▶ [TASK ITEM]:
Transcribe, word for word, every record in the data below.

▶ [RECORDS FOR THIS EXERCISE]:
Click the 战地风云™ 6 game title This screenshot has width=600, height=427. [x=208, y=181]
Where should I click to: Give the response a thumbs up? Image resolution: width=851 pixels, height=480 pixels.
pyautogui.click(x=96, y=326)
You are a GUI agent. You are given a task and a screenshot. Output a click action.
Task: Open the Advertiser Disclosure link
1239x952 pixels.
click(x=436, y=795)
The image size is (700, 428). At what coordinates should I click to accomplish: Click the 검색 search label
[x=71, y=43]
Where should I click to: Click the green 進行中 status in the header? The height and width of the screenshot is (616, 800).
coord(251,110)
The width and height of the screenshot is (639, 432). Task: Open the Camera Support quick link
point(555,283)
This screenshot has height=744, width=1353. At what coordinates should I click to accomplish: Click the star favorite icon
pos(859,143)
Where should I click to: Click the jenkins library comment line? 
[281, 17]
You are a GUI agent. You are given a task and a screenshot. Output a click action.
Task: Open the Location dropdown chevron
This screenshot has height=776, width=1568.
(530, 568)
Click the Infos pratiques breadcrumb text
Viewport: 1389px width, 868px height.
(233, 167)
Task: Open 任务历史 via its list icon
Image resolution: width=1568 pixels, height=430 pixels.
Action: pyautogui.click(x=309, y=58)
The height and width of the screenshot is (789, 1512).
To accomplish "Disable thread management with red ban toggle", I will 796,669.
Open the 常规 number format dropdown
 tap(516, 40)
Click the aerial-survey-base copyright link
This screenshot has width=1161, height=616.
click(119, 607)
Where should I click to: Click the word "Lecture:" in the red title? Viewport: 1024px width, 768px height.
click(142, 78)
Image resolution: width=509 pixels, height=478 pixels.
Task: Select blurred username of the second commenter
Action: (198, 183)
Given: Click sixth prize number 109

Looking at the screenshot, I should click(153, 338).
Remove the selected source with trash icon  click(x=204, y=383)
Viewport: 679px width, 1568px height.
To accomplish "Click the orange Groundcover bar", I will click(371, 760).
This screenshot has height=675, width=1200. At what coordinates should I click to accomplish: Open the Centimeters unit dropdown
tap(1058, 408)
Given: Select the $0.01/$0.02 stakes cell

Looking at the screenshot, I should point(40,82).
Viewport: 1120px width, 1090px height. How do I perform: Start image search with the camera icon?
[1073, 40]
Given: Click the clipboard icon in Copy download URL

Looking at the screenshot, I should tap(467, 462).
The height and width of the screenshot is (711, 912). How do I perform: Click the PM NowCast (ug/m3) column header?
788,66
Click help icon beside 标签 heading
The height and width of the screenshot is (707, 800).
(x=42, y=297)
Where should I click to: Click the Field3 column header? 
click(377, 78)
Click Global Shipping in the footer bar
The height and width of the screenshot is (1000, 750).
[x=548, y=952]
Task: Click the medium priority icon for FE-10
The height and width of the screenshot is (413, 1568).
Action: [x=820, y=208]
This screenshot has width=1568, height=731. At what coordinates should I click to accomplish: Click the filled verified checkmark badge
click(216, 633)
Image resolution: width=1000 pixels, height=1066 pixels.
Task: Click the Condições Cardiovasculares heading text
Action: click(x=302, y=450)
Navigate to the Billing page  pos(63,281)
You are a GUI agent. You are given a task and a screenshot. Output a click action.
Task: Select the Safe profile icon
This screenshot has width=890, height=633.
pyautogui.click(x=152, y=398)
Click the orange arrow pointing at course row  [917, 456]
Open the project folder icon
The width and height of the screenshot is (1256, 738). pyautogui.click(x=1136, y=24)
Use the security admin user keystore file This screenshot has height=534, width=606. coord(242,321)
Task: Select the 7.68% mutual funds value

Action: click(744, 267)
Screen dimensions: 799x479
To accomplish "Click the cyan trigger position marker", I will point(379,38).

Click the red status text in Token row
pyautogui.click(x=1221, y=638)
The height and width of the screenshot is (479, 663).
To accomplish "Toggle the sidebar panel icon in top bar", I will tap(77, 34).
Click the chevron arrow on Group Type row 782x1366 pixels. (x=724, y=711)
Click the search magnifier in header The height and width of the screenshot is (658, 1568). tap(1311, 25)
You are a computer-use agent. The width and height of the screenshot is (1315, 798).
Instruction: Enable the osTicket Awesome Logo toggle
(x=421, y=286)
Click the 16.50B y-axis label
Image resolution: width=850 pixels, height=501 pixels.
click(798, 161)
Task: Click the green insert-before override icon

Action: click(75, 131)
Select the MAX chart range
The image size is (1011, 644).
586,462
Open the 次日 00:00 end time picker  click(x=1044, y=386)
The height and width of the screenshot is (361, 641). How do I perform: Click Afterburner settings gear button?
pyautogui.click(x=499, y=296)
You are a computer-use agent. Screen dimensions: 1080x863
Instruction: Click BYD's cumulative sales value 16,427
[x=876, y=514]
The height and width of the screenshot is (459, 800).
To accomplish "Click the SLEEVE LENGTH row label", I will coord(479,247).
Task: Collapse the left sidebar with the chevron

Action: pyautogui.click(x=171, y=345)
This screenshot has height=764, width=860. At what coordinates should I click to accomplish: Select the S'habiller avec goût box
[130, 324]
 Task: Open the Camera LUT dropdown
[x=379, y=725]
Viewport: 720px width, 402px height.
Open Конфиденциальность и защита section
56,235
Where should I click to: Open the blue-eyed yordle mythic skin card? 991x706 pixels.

▶ [WRITTEN REPLY]:
Click the 战地风云™ 6 game title This screenshot has width=600, height=427. [x=208, y=181]
Where should I click to: Give the response a thumbs up? Image resolution: width=851 pixels, height=480 pixels.
pyautogui.click(x=96, y=326)
You are a GUI agent. You are given a task and a screenshot. Output a click action.
Task: Open the Advertiser Disclosure link
1239x952 pixels.
click(x=436, y=795)
The image size is (700, 428). At what coordinates should I click to accomplish: Click the 검색 search label
[x=71, y=43]
Where should I click to: Click the green 進行中 status in the header? The height and width of the screenshot is (616, 800).
coord(251,110)
The width and height of the screenshot is (639, 432). Task: Open the Camera Support quick link
point(555,283)
This screenshot has height=744, width=1353. At what coordinates should I click to accomplish: Click the star favorite icon
pos(859,143)
Where should I click to: Click the jenkins library comment line? 
[281, 17]
You are a GUI agent. You are given a task and a screenshot. Output a click action.
Task: Open the Location dropdown chevron
This screenshot has height=776, width=1568.
(530, 568)
Click the Infos pratiques breadcrumb text
Viewport: 1389px width, 868px height.
(233, 167)
Task: Open 任务历史 via its list icon
Image resolution: width=1568 pixels, height=430 pixels.
Action: pyautogui.click(x=309, y=58)
The height and width of the screenshot is (789, 1512).
To accomplish "Disable thread management with red ban toggle", I will 796,669.
Open the 常规 number format dropdown
 tap(516, 40)
Click the aerial-survey-base copyright link
This screenshot has width=1161, height=616.
click(119, 607)
Where should I click to: Click the word "Lecture:" in the red title? Viewport: 1024px width, 768px height.
click(142, 78)
Image resolution: width=509 pixels, height=478 pixels.
Task: Select blurred username of the second commenter
Action: (198, 183)
Given: Click sixth prize number 109

Looking at the screenshot, I should click(153, 338).
Remove the selected source with trash icon  click(x=204, y=383)
Viewport: 679px width, 1568px height.
To accomplish "Click the orange Groundcover bar", I will click(371, 760).
This screenshot has height=675, width=1200. At what coordinates should I click to accomplish: Open the Centimeters unit dropdown
tap(1058, 408)
Given: Select the $0.01/$0.02 stakes cell

Looking at the screenshot, I should point(40,82).
Viewport: 1120px width, 1090px height. How do I perform: Start image search with the camera icon?
[1073, 40]
Given: Click the clipboard icon in Copy download URL

Looking at the screenshot, I should tap(467, 462).
The height and width of the screenshot is (711, 912). How do I perform: Click the PM NowCast (ug/m3) column header?
788,66
Click help icon beside 标签 heading
The height and width of the screenshot is (707, 800).
(x=42, y=297)
Where should I click to: Click the Field3 column header? 
click(377, 78)
Click Global Shipping in the footer bar
The height and width of the screenshot is (1000, 750).
[x=548, y=952]
Task: Click the medium priority icon for FE-10
The height and width of the screenshot is (413, 1568).
Action: [x=820, y=208]
This screenshot has width=1568, height=731. At what coordinates should I click to accomplish: Click the filled verified checkmark badge
click(216, 633)
Image resolution: width=1000 pixels, height=1066 pixels.
Task: Click the Condições Cardiovasculares heading text
Action: click(x=302, y=450)
Navigate to the Billing page  pos(63,281)
You are a GUI agent. You are given a task and a screenshot. Output a click action.
Task: Select the Safe profile icon
This screenshot has width=890, height=633.
pyautogui.click(x=152, y=398)
Click the orange arrow pointing at course row  [917, 456]
Open the project folder icon
The width and height of the screenshot is (1256, 738). pyautogui.click(x=1136, y=24)
Use the security admin user keystore file This screenshot has height=534, width=606. coord(242,321)
Task: Select the 7.68% mutual funds value

Action: click(744, 267)
Screen dimensions: 799x479
To accomplish "Click the cyan trigger position marker", I will point(379,38).

Click the red status text in Token row
pyautogui.click(x=1221, y=638)
The height and width of the screenshot is (479, 663).
To accomplish "Toggle the sidebar panel icon in top bar", I will tap(77, 34).
Click the chevron arrow on Group Type row 782x1366 pixels. (x=724, y=711)
Click the search magnifier in header The height and width of the screenshot is (658, 1568). tap(1311, 25)
You are a computer-use agent. The width and height of the screenshot is (1315, 798).
Instruction: Enable the osTicket Awesome Logo toggle
(x=421, y=286)
Click the 16.50B y-axis label
Image resolution: width=850 pixels, height=501 pixels.
click(798, 161)
Task: Click the green insert-before override icon

Action: click(75, 131)
Select the MAX chart range
The image size is (1011, 644).
586,462
Open the 次日 00:00 end time picker  click(x=1044, y=386)
The height and width of the screenshot is (361, 641). How do I perform: Click Afterburner settings gear button?
pyautogui.click(x=499, y=296)
You are a computer-use agent. Screen dimensions: 1080x863
Instruction: Click BYD's cumulative sales value 16,427
[x=876, y=514]
The height and width of the screenshot is (459, 800).
To accomplish "Click the SLEEVE LENGTH row label", I will coord(479,247).
Task: Collapse the left sidebar with the chevron

Action: pyautogui.click(x=171, y=345)
This screenshot has height=764, width=860. At what coordinates should I click to accomplish: Select the S'habiller avec goût box
[130, 324]
 Task: Open the Camera LUT dropdown
[x=379, y=725]
Viewport: 720px width, 402px height.
Open Конфиденциальность и защита section
56,235
Where should I click to: Open the blue-eyed yordle mythic skin card? 991x706 pixels.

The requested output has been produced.